What you should do: Transcribe every entry precisely, omitting nothing.

Items from a dataset
**********
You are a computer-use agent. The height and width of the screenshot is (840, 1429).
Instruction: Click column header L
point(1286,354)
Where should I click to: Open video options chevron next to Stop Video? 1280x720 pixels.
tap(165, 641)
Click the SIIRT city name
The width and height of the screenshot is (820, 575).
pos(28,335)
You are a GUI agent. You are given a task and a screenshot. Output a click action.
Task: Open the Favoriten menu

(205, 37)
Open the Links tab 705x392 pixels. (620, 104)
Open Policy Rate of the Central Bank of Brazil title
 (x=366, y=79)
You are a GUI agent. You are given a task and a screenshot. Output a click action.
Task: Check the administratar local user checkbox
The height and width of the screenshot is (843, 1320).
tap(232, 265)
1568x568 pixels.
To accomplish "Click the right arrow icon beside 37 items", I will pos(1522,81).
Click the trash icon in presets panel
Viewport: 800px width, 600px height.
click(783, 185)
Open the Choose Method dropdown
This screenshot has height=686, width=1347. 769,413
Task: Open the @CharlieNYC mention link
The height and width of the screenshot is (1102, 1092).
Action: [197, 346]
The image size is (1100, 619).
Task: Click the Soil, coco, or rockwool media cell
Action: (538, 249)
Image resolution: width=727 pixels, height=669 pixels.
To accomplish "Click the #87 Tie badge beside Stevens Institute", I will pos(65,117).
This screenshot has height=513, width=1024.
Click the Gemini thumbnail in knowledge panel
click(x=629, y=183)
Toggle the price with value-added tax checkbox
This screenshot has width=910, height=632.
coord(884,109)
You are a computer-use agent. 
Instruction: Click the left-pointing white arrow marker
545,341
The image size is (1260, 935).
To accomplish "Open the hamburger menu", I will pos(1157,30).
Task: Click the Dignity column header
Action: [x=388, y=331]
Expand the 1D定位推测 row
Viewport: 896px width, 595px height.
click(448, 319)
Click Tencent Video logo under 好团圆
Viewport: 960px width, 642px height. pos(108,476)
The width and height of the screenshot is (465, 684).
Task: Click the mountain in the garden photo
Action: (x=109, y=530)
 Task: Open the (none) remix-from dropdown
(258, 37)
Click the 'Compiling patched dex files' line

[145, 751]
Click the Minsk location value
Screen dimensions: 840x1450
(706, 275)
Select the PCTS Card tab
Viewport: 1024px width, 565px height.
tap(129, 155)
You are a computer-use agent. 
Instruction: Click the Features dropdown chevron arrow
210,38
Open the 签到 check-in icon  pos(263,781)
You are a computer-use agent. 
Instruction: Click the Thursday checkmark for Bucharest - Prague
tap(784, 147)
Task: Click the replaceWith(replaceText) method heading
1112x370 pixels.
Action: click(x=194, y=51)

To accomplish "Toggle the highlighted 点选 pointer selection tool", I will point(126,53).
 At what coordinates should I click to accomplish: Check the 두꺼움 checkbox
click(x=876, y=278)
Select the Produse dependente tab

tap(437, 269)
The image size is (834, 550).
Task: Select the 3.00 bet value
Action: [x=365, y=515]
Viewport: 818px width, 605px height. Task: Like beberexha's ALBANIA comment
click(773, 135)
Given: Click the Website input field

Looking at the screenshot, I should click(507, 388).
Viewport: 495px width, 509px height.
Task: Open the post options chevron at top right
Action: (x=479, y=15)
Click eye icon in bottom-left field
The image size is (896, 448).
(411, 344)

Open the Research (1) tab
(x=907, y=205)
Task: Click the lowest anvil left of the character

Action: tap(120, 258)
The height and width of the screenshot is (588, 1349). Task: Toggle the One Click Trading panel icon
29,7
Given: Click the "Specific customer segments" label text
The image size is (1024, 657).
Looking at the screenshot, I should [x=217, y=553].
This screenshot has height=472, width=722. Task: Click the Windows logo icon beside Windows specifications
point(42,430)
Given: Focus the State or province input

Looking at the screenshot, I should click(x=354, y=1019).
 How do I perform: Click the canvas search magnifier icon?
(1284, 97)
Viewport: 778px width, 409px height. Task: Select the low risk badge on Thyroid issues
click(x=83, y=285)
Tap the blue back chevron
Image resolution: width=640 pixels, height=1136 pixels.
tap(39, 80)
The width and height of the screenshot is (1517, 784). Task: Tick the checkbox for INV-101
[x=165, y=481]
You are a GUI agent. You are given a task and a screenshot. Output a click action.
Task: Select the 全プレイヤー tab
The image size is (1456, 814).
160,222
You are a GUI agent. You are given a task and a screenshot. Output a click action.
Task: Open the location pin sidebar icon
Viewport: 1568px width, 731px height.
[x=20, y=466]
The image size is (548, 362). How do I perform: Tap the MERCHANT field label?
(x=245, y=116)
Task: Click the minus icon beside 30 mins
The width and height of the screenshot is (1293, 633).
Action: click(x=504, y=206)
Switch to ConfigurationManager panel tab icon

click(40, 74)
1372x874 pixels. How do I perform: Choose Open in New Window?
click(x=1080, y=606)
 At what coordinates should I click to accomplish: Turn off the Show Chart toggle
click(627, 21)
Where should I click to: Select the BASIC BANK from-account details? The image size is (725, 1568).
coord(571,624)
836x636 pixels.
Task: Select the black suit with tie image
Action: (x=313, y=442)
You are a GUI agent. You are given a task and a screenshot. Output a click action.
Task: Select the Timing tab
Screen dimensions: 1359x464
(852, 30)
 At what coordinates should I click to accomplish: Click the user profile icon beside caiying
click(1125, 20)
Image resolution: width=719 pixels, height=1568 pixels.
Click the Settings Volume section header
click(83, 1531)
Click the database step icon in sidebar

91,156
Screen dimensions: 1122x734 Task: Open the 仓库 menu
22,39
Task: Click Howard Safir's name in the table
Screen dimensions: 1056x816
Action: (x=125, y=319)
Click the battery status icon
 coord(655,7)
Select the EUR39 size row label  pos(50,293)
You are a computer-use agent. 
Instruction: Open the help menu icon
**********
Answer box:
You are a computer-use agent. The height and width of the screenshot is (840, 1429).
Instruction: Click column header L
point(1286,354)
Where should I click to: Open video options chevron next to Stop Video? 1280x720 pixels.
tap(165, 641)
Click the SIIRT city name
The width and height of the screenshot is (820, 575).
pos(28,335)
You are a GUI agent. You are given a task and a screenshot. Output a click action.
Task: Open the Favoriten menu

(205, 37)
Open the Links tab 705x392 pixels. (620, 104)
Open Policy Rate of the Central Bank of Brazil title
 (x=366, y=79)
You are a GUI agent. You are given a task and a screenshot. Output a click action.
Task: Check the administratar local user checkbox
The height and width of the screenshot is (843, 1320).
tap(232, 265)
1568x568 pixels.
To accomplish "Click the right arrow icon beside 37 items", I will pos(1522,81).
Click the trash icon in presets panel
Viewport: 800px width, 600px height.
click(783, 185)
Open the Choose Method dropdown
This screenshot has height=686, width=1347. 769,413
Task: Open the @CharlieNYC mention link
The height and width of the screenshot is (1102, 1092).
Action: [197, 346]
The image size is (1100, 619).
Task: Click the Soil, coco, or rockwool media cell
Action: (538, 249)
Image resolution: width=727 pixels, height=669 pixels.
To accomplish "Click the #87 Tie badge beside Stevens Institute", I will pos(65,117).
This screenshot has height=513, width=1024.
Click the Gemini thumbnail in knowledge panel
click(x=629, y=183)
Toggle the price with value-added tax checkbox
This screenshot has width=910, height=632.
coord(884,109)
You are a computer-use agent. 
Instruction: Click the left-pointing white arrow marker
545,341
The image size is (1260, 935).
To accomplish "Open the hamburger menu", I will pos(1157,30).
Task: Click the Dignity column header
Action: [x=388, y=331]
Expand the 1D定位推测 row
Viewport: 896px width, 595px height.
click(448, 319)
Click Tencent Video logo under 好团圆
Viewport: 960px width, 642px height. pos(108,476)
The width and height of the screenshot is (465, 684).
Task: Click the mountain in the garden photo
Action: (x=109, y=530)
 Task: Open the (none) remix-from dropdown
(258, 37)
Click the 'Compiling patched dex files' line

[145, 751]
Click the Minsk location value
Screen dimensions: 840x1450
(706, 275)
Select the PCTS Card tab
Viewport: 1024px width, 565px height.
tap(129, 155)
You are a computer-use agent. 
Instruction: Click the Features dropdown chevron arrow
210,38
Open the 签到 check-in icon  pos(263,781)
You are a computer-use agent. 
Instruction: Click the Thursday checkmark for Bucharest - Prague
tap(784, 147)
Task: Click the replaceWith(replaceText) method heading
1112x370 pixels.
Action: click(x=194, y=51)

To accomplish "Toggle the highlighted 点选 pointer selection tool", I will point(126,53).
 At what coordinates should I click to accomplish: Check the 두꺼움 checkbox
click(x=876, y=278)
Select the Produse dependente tab

tap(437, 269)
The image size is (834, 550).
Task: Select the 3.00 bet value
Action: [x=365, y=515]
Viewport: 818px width, 605px height. Task: Like beberexha's ALBANIA comment
click(773, 135)
Given: Click the Website input field

Looking at the screenshot, I should click(507, 388).
Viewport: 495px width, 509px height.
Task: Open the post options chevron at top right
Action: (x=479, y=15)
Click eye icon in bottom-left field
The image size is (896, 448).
(411, 344)

Open the Research (1) tab
(x=907, y=205)
Task: Click the lowest anvil left of the character

Action: tap(120, 258)
The height and width of the screenshot is (588, 1349). Task: Toggle the One Click Trading panel icon
29,7
Given: Click the "Specific customer segments" label text
The image size is (1024, 657).
Looking at the screenshot, I should [x=217, y=553].
This screenshot has height=472, width=722. Task: Click the Windows logo icon beside Windows specifications
point(42,430)
Given: Focus the State or province input

Looking at the screenshot, I should click(x=354, y=1019).
 How do I perform: Click the canvas search magnifier icon?
(1284, 97)
Viewport: 778px width, 409px height. Task: Select the low risk badge on Thyroid issues
click(x=83, y=285)
Tap the blue back chevron
Image resolution: width=640 pixels, height=1136 pixels.
tap(39, 80)
The width and height of the screenshot is (1517, 784). Task: Tick the checkbox for INV-101
[x=165, y=481]
You are a GUI agent. You are given a task and a screenshot. Output a click action.
Task: Select the 全プレイヤー tab
The image size is (1456, 814).
160,222
You are a GUI agent. You are given a task and a screenshot. Output a click action.
Task: Open the location pin sidebar icon
Viewport: 1568px width, 731px height.
[x=20, y=466]
The image size is (548, 362). How do I perform: Tap the MERCHANT field label?
(x=245, y=116)
Task: Click the minus icon beside 30 mins
The width and height of the screenshot is (1293, 633).
Action: click(x=504, y=206)
Switch to ConfigurationManager panel tab icon

click(40, 74)
1372x874 pixels. How do I perform: Choose Open in New Window?
click(x=1080, y=606)
 At what coordinates should I click to accomplish: Turn off the Show Chart toggle
click(627, 21)
Where should I click to: Select the BASIC BANK from-account details? The image size is (725, 1568).
coord(571,624)
836x636 pixels.
Task: Select the black suit with tie image
Action: (x=313, y=442)
You are a GUI agent. You are given a task and a screenshot. Output a click action.
Task: Select the Timing tab
Screen dimensions: 1359x464
(852, 30)
 At what coordinates should I click to accomplish: Click the user profile icon beside caiying
click(1125, 20)
Image resolution: width=719 pixels, height=1568 pixels.
Click the Settings Volume section header
click(83, 1531)
Click the database step icon in sidebar

91,156
Screen dimensions: 1122x734 Task: Open the 仓库 menu
22,39
Task: Click Howard Safir's name in the table
Screen dimensions: 1056x816
Action: (x=125, y=319)
Click the battery status icon
 coord(655,7)
Select the EUR39 size row label  pos(50,293)
You are a computer-use agent. 
Instruction: Open the help menu icon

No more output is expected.